Tasks for this exercise
a – Please summarize the LIBELLULA passage in two sentences.
b – Name every design choice the LIBELLULA passage lists as privileging immediacy.

(Beginning of Text segment)

LIBELLULA's burst gate and confidence gate implement the same principle in deterministic logic. Activity is amplified where motion coherence emerges—where events cluster in space and time, consistent with a real moving object—and damped elsewhere. The burst gate acts as a density filter, requiring a threshold of coincident events before passing a signal downstream. The confidence gate scores the output by combining event rate with directional magnitude, producing a reliability measure that gates the predictor. Together, they enforce hard attentional sparsity: only coherent, salient motion survives to drive prediction.
Insect vision is fast not because neurons fire quickly—biological spike rates are modest—but because the pathway is short. A dragonfly's visual processing from photoreceptor to descending motor neuron involves perhaps 5–8 synaptic stages, each adding a few milliseconds of delay. The entire loop from photon to wing-muscle command can complete in under 30 milliseconds. There is no deep hierarchy, no iterative refinement, no recurrent settling. The architecture is feedforward and shallow, optimised for latency over representational richness.
LIBELLULA's sub-microsecond pipeline is aligned with the same constraint: action must occur before deliberation becomes possible. Six clock cycles at 200 MHz, roughly 30 nanoseconds, is all that separates an incoming event from a predicted output position. There is no opportunity for batching, reordering, or probabilistic hesitation. Every design choice privileges immediacy—from the purely feedforward topology to the fixed-function Reichardt correlators to the single-pass α–β extrapolation.

(End of Text segment)
(Beginning of Records supplied)

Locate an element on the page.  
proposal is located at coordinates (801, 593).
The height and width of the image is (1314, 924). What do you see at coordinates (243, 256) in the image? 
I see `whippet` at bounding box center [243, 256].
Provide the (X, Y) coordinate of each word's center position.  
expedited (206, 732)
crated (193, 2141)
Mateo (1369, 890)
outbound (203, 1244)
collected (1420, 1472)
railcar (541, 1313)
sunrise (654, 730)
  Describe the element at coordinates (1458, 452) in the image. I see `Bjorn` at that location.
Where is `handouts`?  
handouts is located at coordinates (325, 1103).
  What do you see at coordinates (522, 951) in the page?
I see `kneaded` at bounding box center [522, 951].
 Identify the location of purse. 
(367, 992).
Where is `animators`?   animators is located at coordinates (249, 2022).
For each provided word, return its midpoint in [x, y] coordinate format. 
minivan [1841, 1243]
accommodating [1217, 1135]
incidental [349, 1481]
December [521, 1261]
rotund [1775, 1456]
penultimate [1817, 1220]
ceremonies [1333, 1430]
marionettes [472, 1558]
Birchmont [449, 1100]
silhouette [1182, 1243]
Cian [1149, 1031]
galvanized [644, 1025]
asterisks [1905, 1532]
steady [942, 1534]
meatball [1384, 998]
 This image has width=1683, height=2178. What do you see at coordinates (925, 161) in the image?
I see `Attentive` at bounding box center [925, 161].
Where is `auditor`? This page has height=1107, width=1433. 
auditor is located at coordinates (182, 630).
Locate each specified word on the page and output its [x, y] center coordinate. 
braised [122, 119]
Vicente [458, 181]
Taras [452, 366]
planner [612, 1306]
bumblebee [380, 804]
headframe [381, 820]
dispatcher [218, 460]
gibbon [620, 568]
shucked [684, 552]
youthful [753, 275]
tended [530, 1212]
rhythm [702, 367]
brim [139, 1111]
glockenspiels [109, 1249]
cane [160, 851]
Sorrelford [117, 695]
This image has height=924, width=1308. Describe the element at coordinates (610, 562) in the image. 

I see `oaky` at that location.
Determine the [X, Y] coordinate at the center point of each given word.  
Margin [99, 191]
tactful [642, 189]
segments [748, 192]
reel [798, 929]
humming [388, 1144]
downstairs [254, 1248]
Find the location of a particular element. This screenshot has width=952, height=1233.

(End of Records supplied)

Outputs by task
a – LIBELLULA's burst gate and confidence gate amplify activity where events cluster in space and time and damp it elsewhere, so only coherent, salient motion survives to drive prediction. Insect vision is fast because its pathway is short and feedforward, and LIBELLULA's pipeline follows the same constraint, taking six clock cycles at 200 MHz, roughly 30 nanoseconds, from an incoming event to a predicted output position.

b –
- The purely feedforward topology
- The fixed-function Reichardt correlators
- The single-pass α–β extrapolation